--- START OF Material to process ---
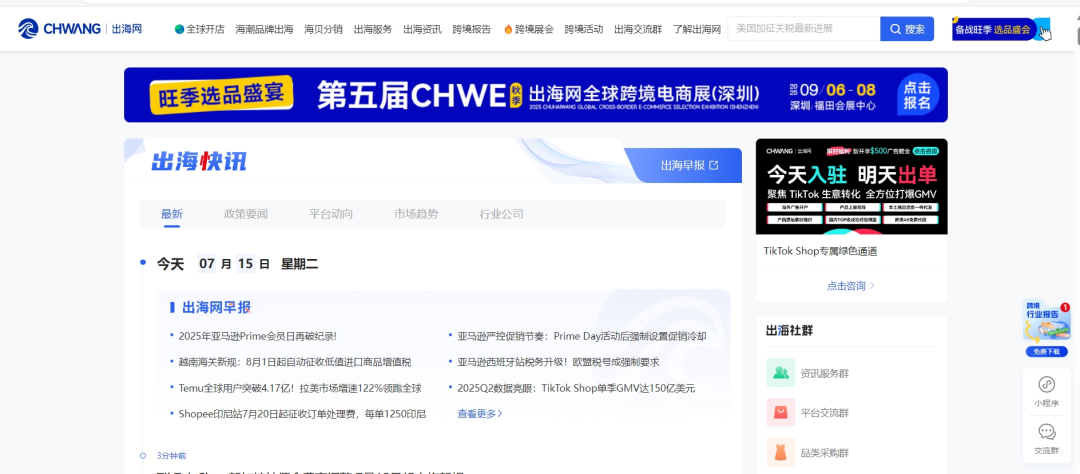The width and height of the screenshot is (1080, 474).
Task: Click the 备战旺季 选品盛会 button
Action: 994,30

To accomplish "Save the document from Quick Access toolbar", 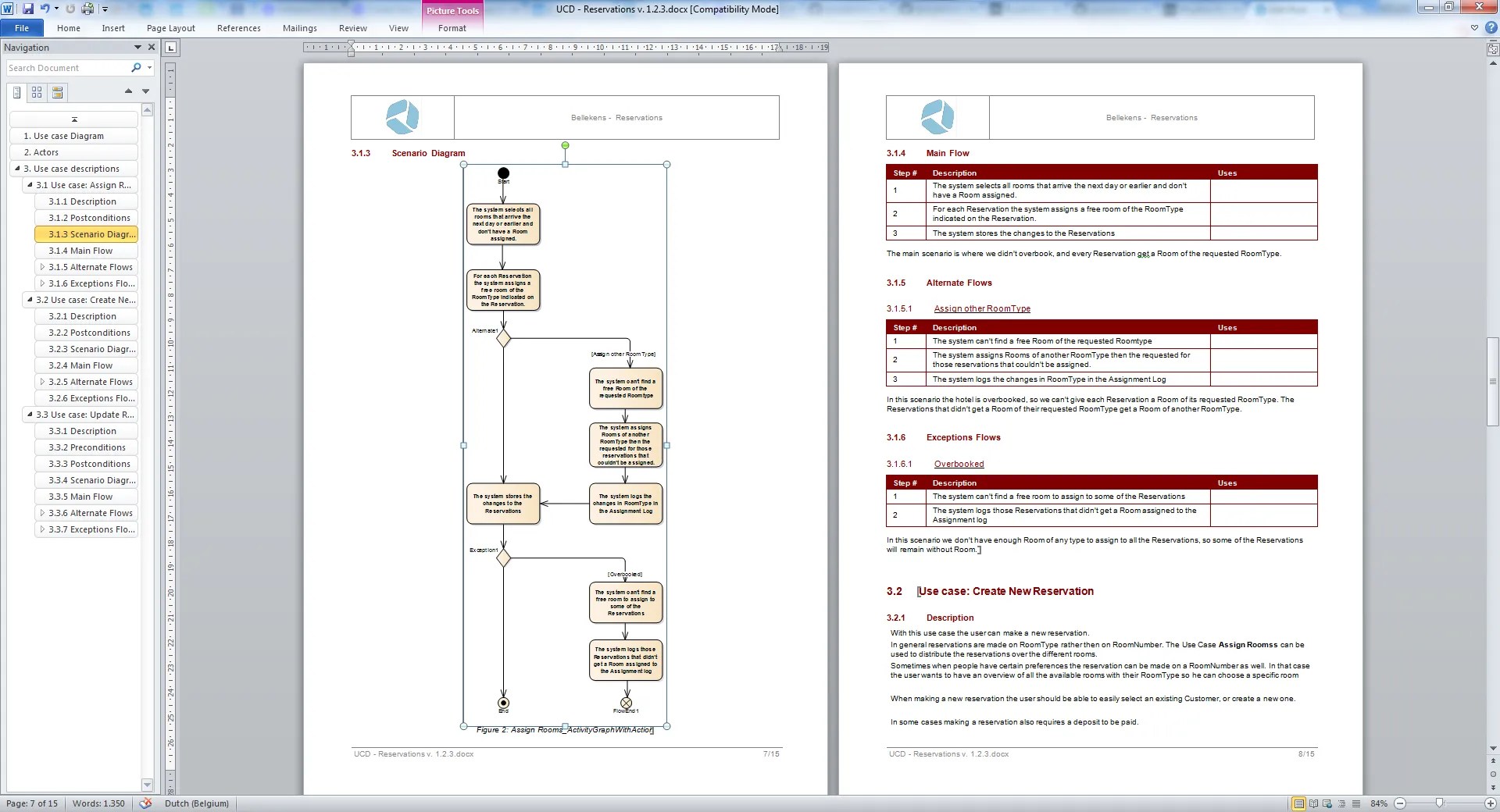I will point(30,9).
--- END OF Material to process ---
--- START OF Material to process ---
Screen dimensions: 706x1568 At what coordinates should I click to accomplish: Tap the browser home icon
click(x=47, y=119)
--- END OF Material to process ---
--- START OF Material to process ---
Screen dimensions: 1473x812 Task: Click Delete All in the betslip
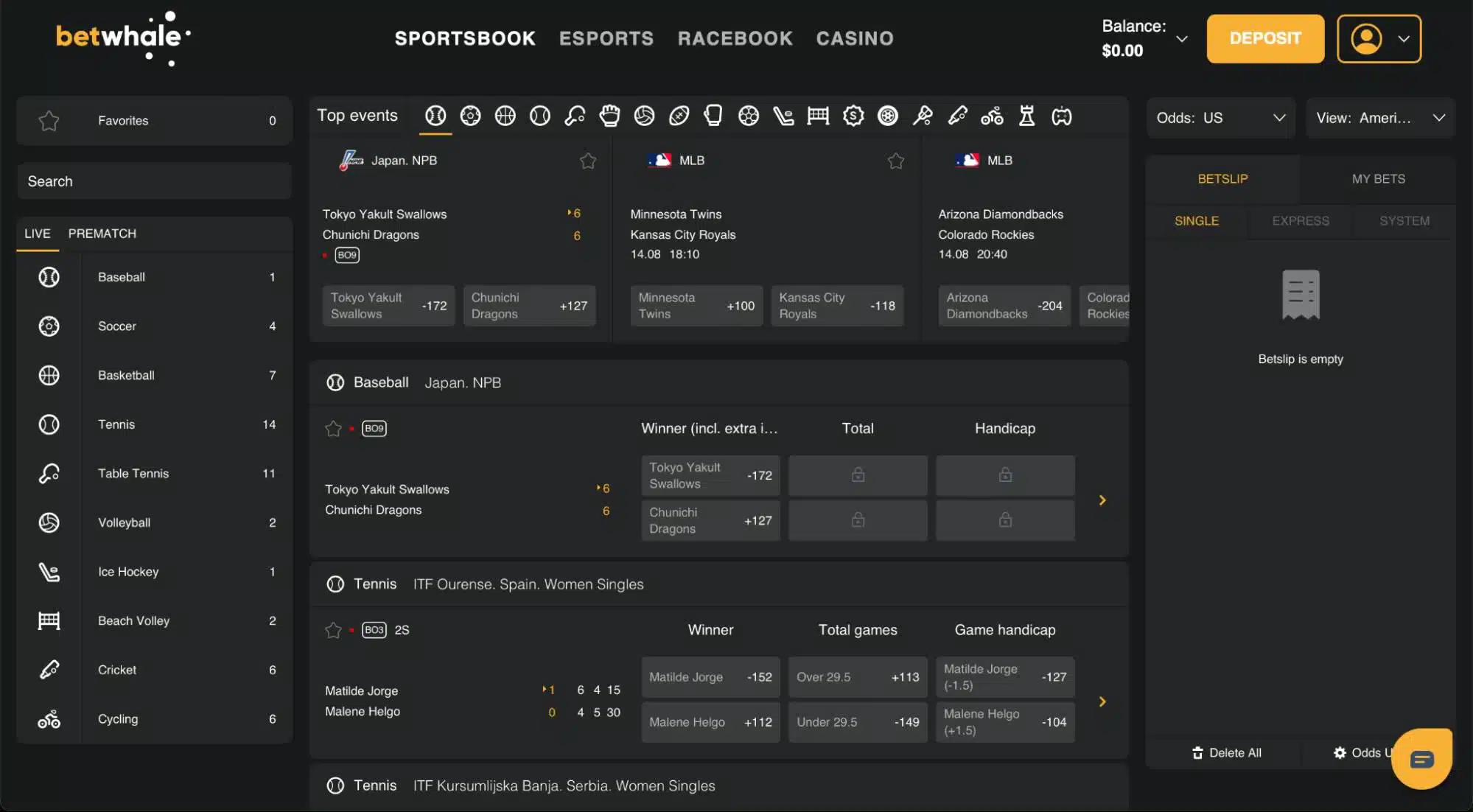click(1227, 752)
--- END OF Material to process ---
Convert the listing lines into a numbered list, starting at the line containing "Screen dimensions: 1473x812" and ending at the line containing "click(1227, 752)", skipping blank lines and leaving out the pictures.

1. Screen dimensions: 1473x812 Task: Click Delete All in the betslip
2. click(1227, 752)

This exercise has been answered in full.